Why do opinion polls go so horribly wrong so often? Conducting opinion polls is tricky business — ask any psephologist. It is scientific enough, but a lot of things can — and do — go wrong.

For starters, the devil lies in sample size and method of selection. The sample has to be true to the ‘universe’. A saying in Tamil goes that a morsel from the cooking pot is good enough to judge the entire pot’s contents, but that is because the morsel is a truly representative sample. In surveys, getting a representative sample right is a matter of, well, money.

First the size. Mathematician and psephologist Rajeeva Karandikar holds that the ideal sample size is 50,000 across the country, if the objective is a simple determination of who will win among the NDA, the UPA and others. A smaller sample is inadequate, though a larger one does not add value.

But then, which pollster has the luxury of getting a 50K sample? Costs work out typically to ₹600 for every person interviewed, or ₹3 crore for a 50K sample. Few media houses today are prepared to spend such a sum on an opinion poll — even if they could afford to, the temptation is to take the cheaper offer.

Error creeps in right at that stage. A low budget opinion poll cuts corners in terms of choosing interviewees. Ideally, once the sample size is fixed, selection of interviewees ought to be done by ‘systematic’ (or circular) sampling. In this method, if (say) 20 per cent of the Lok Sabha constituencies is to be randomly identified, then systematic sampling goes like this: take the list of constituencies, pick one randomly from among the first five, then choose every 5th from that number.

For example, if constituency No.3 is picked, then you would choose constituencies numbered 8, 13, 18, and so on.

Then, having chosen the constituencies, you select some polling booths within each constituency following a similar method, and finally select voters within the booths chosen from the voters’ list, and interview them. Caution: if a selected voter is not available, then don’t go to another next door — it skews the sample.

This method is well-known to pollsters, but not everyone of them adopts this, because of time and money constraints.

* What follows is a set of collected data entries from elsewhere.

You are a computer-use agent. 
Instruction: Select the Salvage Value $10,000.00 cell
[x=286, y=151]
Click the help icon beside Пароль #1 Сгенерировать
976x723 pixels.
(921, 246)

Instead, they yield to the temptation of sending a team to, say, shopping malls or railway stations with an instruction to pick interviewees of varied profiles in terms of age, gender and social status. You hardly get a representative sample.

‘Non-response error’

Even if you get the sample right, there are still other issues. For instance, the ‘non-response error’, or the distortion due to people not wanting to answer a question. Many baulk from disclosing their choice of vote. A cheaper but inaccurate way of getting round this problem is by “attributing” the answer to them, judging by their replies to other questions. Some pollsters do so, and the results are not always good.

CSDS-Lokniti has found another way of overcoming the ‘non-response error’. The interviewees would be given a printed ‘ballot paper’ and asked to tick-mark their choice in private, fold the sheet and drop it in a box.

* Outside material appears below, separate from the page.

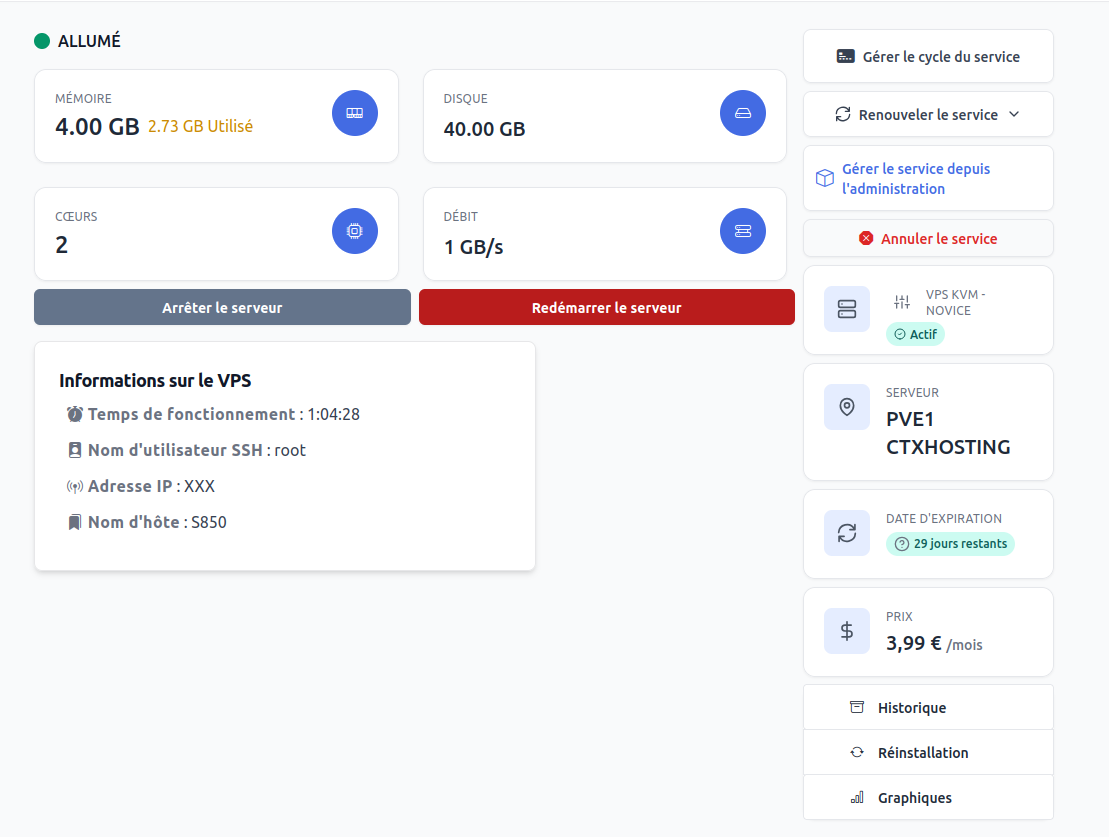Click the CPU icon on the Cœurs card
Screen dimensions: 1109x837
[354, 231]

Generally, post-poll surveys (not exit polls) predict more accurately, but here too there are issues. For instance, interviewees who didn’t vote often end up giving answers, not wanting to admit they did not vote. To check against this, pollsters must check the ink mark, but it is embarrassing to ask the voter for proof that he voted. Some surveys verify this pretending to check the indelibility of the ink. Unless the fake answers are filtered out, you’d end up wayward. But even after all this, things could go horribly wrong. For instance, the CSDS-Karandikar partnership correctly predicted the results of the recent Rajasthan and Madhya Pradesh assembly elections but was horribly wrong — like other analysts — in the case of Chhattisgarh. They still haven’t figured out why.

Pre-poll surveys could go wrong because of the voter’s likes or dislikes of the candidates, which are very difficult to capture in a questionnaire. Surveys are like snapshots, they reveal the situation at that point in time. Things could change drastically in days.

Moreover, when media houses know their methodology is not good and the surveys are very different from the general predictions of all others, they lose faith in their data. In such cases, they tend to play it safe and give out a number which is more in line with the trend, rather than stick to what their data show — widening the prediction-result chasm.